READING PASSAGE section start

How they work with OKRs in that first quarter is very different from how they work with them in their fourth quarter — because they've learned stuff: They're understanding constraints. They're figuring out how to have to work their process better. If you buy a tool in week one, you're bought the wrong tool for month eight. In fact, you've often constrained yourself to work in a certain way because that's the way the tool works — and that doesn't help you discover what is or isn't working about your OKRs…

So I'm a very strong proponent of simple tools first. Whatever is, cheap and simple, and everyone knows how to use, and everyone has access to. Use a spreadsheet. Use a whiteboard. Use something that you can tweak and change and evolve. And yes, maybe in three or six months time you'll be buying a tool. But you'll be buying the right tool rather than the tool that was sold to you best when you didn't know what you wanted…

We’ve talked about a lot…

Remember what OKRs are for. OKRs are about deploying a strategy to the rest of your organisation. So they need to be something that is relatable, understandable and leads the organisation to do the things that the organisation wants to be doing.

Melissa's build trap book is not about OKRs, but it has some really useful thinking about vision and strategy and the different levels in an organisation where you think about those things. The language of an OKR at the c-suite level is going to be different from the language of an OKR at the product team level.

Second: retrospect on your OKR process all the time. Not just once a quarter. Did we set the right objective? Did we measure the right things with our key results? Did we meet our objective or not? Sometimes people find we’ve met the objective even though they didn't meet their key results. Or they've not really achieved their objective, despite acing all of their key results.

Those are really interesting bits of learning — which is why it's a terrible idea to use OKRs as a way to do performance reviews or tell individuals or teams, whether they've been successful or not. Because, a lot of the time, you'll see really interesting useful-to-the-organisation learning coming out of OKRs that have — in scare quotes — "failed". Because you've discovered “the market doesn't actually want this product” or “people's price point is different from what we expected it to be” or “that customer pain point is not the blocker for adoption we thought it was”. OKRs can help us discover is that our strategy is wrong. Not the people doing the work to achieve that strategy weren’t trying hard enough…

This is a small list of anti patterns. I've seen more, but we only have 30m! All of these have come out of retrospectives on an OKR process with clients. Where our OKR process fell down — we looked for fixes. And where it worked well — we looked for ways to turn up that success.

READING PASSAGE section end
DATA EXCERPTS section start

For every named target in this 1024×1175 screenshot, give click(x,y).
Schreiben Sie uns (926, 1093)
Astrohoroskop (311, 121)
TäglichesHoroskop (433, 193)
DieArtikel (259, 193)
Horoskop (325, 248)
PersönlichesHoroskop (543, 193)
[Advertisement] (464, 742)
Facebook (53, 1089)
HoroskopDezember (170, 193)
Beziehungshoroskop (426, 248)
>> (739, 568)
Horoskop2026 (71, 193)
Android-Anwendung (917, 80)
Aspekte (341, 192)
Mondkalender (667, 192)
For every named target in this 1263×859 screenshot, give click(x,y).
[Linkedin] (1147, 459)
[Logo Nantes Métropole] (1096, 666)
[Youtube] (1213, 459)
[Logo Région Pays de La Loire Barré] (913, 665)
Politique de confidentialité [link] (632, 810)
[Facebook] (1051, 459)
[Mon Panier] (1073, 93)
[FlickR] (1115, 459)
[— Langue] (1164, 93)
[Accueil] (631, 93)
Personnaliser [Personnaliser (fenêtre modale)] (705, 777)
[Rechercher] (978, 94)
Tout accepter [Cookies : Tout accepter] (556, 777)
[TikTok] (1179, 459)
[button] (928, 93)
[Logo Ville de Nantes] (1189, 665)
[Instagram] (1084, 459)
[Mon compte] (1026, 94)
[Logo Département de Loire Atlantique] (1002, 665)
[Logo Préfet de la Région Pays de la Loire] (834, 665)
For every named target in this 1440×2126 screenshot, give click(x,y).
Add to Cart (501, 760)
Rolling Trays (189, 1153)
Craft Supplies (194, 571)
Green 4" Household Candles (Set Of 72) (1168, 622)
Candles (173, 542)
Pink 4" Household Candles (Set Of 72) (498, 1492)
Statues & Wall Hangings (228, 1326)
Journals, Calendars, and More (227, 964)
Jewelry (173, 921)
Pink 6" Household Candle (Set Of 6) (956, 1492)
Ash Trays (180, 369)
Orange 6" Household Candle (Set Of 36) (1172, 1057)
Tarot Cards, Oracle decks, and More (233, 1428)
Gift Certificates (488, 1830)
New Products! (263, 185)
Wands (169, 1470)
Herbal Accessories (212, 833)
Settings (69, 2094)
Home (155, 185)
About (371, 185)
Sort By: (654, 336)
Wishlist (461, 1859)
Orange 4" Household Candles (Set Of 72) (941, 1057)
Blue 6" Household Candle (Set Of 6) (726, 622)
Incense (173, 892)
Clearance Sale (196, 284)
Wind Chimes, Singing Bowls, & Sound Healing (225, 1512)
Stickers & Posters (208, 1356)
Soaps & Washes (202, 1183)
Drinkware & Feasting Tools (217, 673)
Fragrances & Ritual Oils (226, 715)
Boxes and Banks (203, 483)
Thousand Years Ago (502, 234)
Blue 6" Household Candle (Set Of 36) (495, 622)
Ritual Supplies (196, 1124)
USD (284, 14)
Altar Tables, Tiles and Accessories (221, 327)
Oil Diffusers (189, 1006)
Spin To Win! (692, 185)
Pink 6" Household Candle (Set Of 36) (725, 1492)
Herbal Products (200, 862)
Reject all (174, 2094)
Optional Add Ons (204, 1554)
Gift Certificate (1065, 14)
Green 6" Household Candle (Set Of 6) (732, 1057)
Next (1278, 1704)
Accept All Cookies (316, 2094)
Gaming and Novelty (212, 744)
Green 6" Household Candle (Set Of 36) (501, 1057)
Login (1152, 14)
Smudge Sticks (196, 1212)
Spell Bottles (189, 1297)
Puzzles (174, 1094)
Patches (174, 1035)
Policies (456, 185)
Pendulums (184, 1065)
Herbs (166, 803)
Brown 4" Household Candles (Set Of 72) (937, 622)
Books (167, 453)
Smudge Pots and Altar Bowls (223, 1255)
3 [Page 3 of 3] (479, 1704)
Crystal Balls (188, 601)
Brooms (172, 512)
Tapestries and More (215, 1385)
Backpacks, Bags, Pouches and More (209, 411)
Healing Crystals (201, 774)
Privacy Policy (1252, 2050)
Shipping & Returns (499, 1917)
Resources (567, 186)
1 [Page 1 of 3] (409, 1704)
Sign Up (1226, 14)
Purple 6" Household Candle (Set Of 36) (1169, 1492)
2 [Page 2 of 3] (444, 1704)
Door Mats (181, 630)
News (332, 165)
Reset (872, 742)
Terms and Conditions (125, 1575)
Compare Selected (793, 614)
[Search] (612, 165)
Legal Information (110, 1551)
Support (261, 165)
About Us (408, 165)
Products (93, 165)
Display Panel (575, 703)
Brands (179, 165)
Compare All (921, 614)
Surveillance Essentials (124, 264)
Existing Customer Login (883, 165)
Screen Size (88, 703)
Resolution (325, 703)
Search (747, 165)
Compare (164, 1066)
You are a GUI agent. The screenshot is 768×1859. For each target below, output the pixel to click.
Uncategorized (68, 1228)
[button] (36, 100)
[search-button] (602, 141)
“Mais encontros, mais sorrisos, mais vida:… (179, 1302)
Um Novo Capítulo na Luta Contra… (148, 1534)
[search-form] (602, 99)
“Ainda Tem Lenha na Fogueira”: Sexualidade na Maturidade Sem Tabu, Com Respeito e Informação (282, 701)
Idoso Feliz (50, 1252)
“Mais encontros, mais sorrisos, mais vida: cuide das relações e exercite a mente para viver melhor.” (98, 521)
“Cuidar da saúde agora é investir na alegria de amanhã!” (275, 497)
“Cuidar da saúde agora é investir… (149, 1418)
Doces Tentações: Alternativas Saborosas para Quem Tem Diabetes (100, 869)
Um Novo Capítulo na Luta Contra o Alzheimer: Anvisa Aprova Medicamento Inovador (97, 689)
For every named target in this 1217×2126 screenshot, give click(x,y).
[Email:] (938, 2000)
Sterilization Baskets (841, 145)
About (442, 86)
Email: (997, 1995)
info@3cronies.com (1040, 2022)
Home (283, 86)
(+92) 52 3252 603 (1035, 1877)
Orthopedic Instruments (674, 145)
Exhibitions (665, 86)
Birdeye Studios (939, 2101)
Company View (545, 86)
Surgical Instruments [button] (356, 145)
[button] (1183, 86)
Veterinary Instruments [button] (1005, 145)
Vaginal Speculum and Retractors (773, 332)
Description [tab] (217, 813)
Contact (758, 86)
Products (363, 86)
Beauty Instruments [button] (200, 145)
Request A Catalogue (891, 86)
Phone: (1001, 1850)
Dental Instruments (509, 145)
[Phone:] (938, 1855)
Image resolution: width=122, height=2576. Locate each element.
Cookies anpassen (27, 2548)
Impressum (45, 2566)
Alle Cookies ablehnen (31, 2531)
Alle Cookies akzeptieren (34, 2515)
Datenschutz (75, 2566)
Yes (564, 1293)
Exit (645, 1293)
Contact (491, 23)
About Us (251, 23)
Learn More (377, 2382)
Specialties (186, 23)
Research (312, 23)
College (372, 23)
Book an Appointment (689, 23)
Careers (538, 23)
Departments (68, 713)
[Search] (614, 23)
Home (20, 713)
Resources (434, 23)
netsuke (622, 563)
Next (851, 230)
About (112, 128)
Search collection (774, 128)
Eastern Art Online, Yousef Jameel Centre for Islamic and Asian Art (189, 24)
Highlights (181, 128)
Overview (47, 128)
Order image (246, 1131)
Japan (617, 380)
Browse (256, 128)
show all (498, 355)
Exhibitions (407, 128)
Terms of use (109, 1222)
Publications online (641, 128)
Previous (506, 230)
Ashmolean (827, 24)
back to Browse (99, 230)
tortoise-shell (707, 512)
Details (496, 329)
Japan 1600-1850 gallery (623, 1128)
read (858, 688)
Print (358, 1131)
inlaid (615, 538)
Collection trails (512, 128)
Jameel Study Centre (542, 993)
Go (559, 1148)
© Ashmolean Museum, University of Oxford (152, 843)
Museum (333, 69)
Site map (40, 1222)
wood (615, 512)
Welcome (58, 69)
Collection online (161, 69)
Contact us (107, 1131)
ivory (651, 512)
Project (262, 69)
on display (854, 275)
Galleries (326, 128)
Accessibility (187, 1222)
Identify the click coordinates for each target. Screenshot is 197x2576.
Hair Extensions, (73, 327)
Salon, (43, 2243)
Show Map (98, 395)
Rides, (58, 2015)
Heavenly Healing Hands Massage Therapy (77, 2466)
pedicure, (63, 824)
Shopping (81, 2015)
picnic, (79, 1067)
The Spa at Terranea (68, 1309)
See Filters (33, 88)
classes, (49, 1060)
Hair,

DATA EXCERPTS section end

**EXERCISES TO COMPLETE**
a – Please reproduce word for word the part of the passage on OKRs that opens with the words containing "We’ve talked about" and closes with "product team level.".
b – Extend the passage on OKRs, picking up after its last sentence.
The records were taken from a separate source.

**RESULTS FOR EACH TASK**
a –
We’ve talked about a lot…

Remember what OKRs are for. OKRs are about deploying a strategy to the rest of your organisation. So they need to be something that is relatable, understandable and leads the organisation to do the things that the organisation wants to be doing.

Melissa's build trap book is not about OKRs, but it has some really useful thinking about vision and strategy and the different levels in an organisation where you think about those things. The language of an OKR at the c-suite level is going to be different from the language of an OKR at the product team level.

b –
And that's the thing that makes it work. It’s not magic. Just filling in an OKR template is not going to get you a successful OKR practice. Using an OKR tool is not going to get you a successful OKR practice. Using OKRs are not going to magically supply your organisation with a good vision and strategy if you don’t already have one.

This is one of the reasons I thoroughly recommend Christina Wodtke's book “Radical Focus”. It’s very much focused on the team level adoption of OKRs. It talks about a team that's adopting OKRs, how it messes up, and how it learns from messing up to get it to better place. Buy it & read it.

You can find this video, and a transcript, and some links to the books I’ve mentioned and some further resources at quietstars.com/lax2020

And if you're only going to take one thing away from today — remember that OKRs are not magic. They’re a really useful way to help your organisation align around strategy — but you need to do the work to make them effective. What is going to get you a good OKR practice is repetition, learning, and practice. Not filling in an OKR template or buying a tool.

Thank you.

Well… that’s the end of the recorded bit… shoo! I’m in the slack now if you have any questions — and I’m around for the rest of the conference. Do remember to fill out your feedback forms! Thanks for listening!